**About this task:** From the line below that contains "Select the Fedora logo icon" to the line that contains "Task: Click the people/community", repeat every line exactly, both ends included, and nothing else.

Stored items
:::::
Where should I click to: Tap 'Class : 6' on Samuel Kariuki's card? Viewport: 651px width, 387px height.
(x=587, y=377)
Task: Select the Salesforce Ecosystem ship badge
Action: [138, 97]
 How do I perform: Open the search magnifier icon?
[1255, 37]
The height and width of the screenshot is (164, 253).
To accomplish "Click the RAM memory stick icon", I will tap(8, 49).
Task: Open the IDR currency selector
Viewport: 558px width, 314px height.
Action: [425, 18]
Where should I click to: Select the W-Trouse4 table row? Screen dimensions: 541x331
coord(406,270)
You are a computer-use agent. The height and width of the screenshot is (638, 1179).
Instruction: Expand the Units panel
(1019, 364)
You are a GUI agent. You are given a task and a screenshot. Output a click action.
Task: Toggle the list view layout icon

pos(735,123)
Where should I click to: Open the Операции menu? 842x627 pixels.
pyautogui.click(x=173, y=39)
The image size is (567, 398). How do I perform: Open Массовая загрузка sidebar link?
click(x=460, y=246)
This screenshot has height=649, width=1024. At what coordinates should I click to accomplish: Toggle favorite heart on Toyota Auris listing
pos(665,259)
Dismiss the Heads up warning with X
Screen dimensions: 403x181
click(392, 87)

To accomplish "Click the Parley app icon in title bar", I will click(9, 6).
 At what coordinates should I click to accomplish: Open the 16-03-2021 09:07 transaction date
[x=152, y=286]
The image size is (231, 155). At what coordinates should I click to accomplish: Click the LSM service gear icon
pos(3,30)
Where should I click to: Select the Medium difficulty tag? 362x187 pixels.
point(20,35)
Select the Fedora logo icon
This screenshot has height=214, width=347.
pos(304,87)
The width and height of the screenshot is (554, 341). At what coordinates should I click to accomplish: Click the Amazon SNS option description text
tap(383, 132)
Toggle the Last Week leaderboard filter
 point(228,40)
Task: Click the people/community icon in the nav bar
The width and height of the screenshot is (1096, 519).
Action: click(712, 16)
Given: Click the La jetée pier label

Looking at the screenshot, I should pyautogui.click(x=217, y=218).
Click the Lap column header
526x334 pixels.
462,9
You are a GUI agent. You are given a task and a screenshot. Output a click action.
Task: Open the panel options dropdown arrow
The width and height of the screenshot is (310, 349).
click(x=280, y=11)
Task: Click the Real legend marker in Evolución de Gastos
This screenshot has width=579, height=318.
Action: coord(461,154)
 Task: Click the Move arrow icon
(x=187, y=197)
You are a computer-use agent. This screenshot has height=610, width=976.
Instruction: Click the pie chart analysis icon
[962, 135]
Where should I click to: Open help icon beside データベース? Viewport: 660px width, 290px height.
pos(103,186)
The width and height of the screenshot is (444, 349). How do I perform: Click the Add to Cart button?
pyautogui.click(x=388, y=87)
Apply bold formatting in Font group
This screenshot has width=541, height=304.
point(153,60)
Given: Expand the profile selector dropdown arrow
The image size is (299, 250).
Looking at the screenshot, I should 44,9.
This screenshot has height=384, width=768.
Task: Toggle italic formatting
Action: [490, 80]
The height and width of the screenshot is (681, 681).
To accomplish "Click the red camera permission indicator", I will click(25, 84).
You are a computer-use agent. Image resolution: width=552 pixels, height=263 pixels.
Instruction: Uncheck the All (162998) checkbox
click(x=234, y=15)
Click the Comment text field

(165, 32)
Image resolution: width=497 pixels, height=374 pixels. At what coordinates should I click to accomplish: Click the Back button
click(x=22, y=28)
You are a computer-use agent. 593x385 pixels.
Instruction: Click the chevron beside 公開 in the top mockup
:::::
**Your solution:**
Select the Fedora logo icon
This screenshot has height=214, width=347.
pos(304,87)
The width and height of the screenshot is (554, 341). At what coordinates should I click to accomplish: Click the Amazon SNS option description text
tap(383, 132)
Toggle the Last Week leaderboard filter
 point(228,40)
Task: Click the people/community icon in the nav bar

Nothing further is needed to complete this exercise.